Xero’s inventory module allows you to purchase in and sell inventory items using the average cost method.

This means if you purchase inventory, Xero will store the quantity on hand and the average cost of that inventory, and represent the sum of those amounts on your balance sheet under inventory.

This is preferable over immediately recognising any stock purchases as an expense, as when the item is sold the average cost of that inventory item will automatically be moved from the inventory account on the balance sheet to your profit and loss under the cost of sales.

This is important as it improves the reporting on your profit and loss report, and shows you the sales and related cost of sales in the same month.

Getting this timing right, sales and cost of sales in the same month is the main part of using an inventory module and allows you to work out your profit margins.

Here are some resources from Xero on how the inventory module works:

The options available to manufacture in accounting systems

In general, there are 3 main options to do manufacturing in Xero.

Method 1 – The monthly stocktake adjustment

In this method, you would expense all raw materials when you buy them. This results in a very high cost of sales in the month of purchase. At the end of the month, you do a stock take, assign values to all the items on hand, using purchase prices or your best average estimate, and reverse out some of the cost of sales to an inventory account on your balance sheet.

Example – see the video here!

You start the month with no stock. You buy R8,500 of stock and it shows up as an expense of R8,500 in the Cost of Sales section.

You then make some sales, let’s say R17,500 of sales using R4,500 of stock.

At this point, your profit and loss show R17,500 in sales and R8,500 in cost of sales. A cost margin of 48.57% (8,500/17,500)
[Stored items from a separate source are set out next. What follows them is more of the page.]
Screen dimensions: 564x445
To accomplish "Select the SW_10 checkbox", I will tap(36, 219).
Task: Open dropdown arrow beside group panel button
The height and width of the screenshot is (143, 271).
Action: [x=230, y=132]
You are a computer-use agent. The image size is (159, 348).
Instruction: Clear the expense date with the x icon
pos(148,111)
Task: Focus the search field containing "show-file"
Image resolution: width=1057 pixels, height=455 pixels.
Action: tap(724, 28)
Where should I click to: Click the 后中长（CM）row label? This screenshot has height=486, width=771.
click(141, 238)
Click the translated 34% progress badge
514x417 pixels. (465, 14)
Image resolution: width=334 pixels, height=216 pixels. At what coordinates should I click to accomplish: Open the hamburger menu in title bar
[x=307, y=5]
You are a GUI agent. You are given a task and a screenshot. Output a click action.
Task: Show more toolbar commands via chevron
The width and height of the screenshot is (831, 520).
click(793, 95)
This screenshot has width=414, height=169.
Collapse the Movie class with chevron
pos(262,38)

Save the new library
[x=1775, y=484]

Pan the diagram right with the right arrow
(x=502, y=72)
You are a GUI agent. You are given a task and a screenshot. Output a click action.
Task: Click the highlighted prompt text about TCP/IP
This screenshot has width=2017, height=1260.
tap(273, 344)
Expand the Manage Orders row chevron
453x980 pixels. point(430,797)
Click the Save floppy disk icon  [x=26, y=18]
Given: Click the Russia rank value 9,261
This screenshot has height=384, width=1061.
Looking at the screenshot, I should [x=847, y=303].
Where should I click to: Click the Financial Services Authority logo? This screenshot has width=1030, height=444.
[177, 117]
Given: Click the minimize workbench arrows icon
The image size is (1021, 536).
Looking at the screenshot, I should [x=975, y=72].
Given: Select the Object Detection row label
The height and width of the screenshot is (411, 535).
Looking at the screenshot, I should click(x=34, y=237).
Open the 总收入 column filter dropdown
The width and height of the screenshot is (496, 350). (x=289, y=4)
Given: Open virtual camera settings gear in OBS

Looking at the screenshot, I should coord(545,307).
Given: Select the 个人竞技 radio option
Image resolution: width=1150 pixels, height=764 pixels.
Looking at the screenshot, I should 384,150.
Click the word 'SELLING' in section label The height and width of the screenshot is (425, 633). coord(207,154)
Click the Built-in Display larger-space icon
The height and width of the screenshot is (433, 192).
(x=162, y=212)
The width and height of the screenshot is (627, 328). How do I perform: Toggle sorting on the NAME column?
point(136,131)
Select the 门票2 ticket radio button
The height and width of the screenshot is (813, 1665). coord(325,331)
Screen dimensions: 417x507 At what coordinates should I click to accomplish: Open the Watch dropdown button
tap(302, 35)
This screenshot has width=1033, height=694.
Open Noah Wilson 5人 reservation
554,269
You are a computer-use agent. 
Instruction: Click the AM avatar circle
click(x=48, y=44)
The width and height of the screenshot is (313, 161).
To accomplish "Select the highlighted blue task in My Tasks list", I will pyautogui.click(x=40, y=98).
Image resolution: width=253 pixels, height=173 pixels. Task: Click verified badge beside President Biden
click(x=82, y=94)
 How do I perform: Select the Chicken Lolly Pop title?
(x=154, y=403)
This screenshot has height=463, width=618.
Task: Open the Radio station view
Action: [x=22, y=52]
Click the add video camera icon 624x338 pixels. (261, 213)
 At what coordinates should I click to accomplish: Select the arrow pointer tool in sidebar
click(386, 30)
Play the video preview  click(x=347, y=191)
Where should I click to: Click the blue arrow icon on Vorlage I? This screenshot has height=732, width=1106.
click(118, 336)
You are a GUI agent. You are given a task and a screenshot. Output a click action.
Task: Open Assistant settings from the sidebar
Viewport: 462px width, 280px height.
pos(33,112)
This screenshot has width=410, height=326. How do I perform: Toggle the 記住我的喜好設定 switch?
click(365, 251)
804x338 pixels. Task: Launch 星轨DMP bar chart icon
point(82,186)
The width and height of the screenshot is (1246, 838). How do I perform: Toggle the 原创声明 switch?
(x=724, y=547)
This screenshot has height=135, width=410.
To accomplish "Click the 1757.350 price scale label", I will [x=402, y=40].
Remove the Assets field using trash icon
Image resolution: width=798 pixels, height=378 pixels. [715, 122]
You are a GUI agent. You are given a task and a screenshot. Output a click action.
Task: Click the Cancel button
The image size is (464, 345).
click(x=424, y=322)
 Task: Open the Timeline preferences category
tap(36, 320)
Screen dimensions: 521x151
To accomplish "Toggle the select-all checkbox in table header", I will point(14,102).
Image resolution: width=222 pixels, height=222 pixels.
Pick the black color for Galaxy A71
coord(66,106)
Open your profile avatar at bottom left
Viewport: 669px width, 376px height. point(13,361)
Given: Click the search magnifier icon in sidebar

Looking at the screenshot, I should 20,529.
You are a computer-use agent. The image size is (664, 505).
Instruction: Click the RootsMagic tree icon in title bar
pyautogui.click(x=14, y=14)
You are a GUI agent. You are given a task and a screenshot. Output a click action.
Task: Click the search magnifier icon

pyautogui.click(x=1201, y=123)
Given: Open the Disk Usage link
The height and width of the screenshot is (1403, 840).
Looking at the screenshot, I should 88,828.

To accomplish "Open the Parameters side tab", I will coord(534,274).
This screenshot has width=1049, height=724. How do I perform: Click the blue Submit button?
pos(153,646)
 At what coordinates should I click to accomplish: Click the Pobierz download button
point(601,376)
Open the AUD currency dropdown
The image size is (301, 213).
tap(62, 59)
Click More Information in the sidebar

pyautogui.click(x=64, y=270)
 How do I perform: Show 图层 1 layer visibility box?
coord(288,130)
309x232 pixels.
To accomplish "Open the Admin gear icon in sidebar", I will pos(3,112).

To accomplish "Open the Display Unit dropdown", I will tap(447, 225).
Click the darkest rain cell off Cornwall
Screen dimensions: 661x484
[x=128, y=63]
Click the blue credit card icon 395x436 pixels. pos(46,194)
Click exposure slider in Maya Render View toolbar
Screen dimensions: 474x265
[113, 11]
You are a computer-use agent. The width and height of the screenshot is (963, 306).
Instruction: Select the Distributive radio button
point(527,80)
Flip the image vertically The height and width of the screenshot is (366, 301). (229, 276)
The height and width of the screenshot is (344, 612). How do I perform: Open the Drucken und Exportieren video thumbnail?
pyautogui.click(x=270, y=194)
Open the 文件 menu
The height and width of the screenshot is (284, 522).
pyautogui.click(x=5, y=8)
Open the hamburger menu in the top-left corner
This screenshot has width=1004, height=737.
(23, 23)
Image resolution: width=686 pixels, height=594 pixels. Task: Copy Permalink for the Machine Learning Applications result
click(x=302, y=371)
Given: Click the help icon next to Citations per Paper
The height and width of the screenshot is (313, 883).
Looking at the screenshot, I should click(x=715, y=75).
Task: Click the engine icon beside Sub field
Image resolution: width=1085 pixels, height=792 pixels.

When you do your stock count at the end of the month you should find you have R4,000 on hand still. You then post a journal to reverse out R4,000 from the Cost of Sales and add it to your balance sheet under Inventory.

Now your sales show R17,500, your cost of sales shows R4,500. This is a cost margin of  25.71%, which is a lot better than before. Your R4,000 of stock is sitting as inventory on your balance sheet.

This is a very rudimentary method and means that you cannot track individual sales against their cost of sales. It also means that your inventory balance and cost of sales amount are based on the estimated values of your stock count.

It is the simplest to perform, however, can be done in any accounting system, and is best suited when there is a single person in charge of the business and stock who already knows the margin and cost of sales for each item they sell.

The manual manufacturing process in Xero

Manufacturing cannot be done in Xero as a standard inventory workflow. This means:

  • There is no bill of materials functionality to allow the manufacture or perform an assembly of, several raw material inventory items into a single finished good item.
  • There is no automatic calculation for cost of sales when a finished good, comprising of a number of separate raw materials in inventory, is sold.

What Xero does allow however is for you to purchase raw materials into stock, track the quantity and cost of that inventory.

With this function, you can use a manual manufacturing process to get your cost of sales and sales aligned in the same month.

There are two ways of doing this after you have bought in the raw materials as tracked inventory items:

  • Once a month, and based on what was sold, you expense the raw materials to cost of sales(method 2a).Finished goods set up as untracked ‘service’ items
  • After each manufacturing run convert the raw materials used in the process into a specific quantity of available finished goods. This reduces raw materials on hand and increased finished goods(method 2b).Finished goods set up as tracked items

Method 2b requires you to follow the process after every assembly you make as you can only sell a tracked inventory item once it’s been assembled and is in stock. Xero will not let you sell the item if the quantity is zero.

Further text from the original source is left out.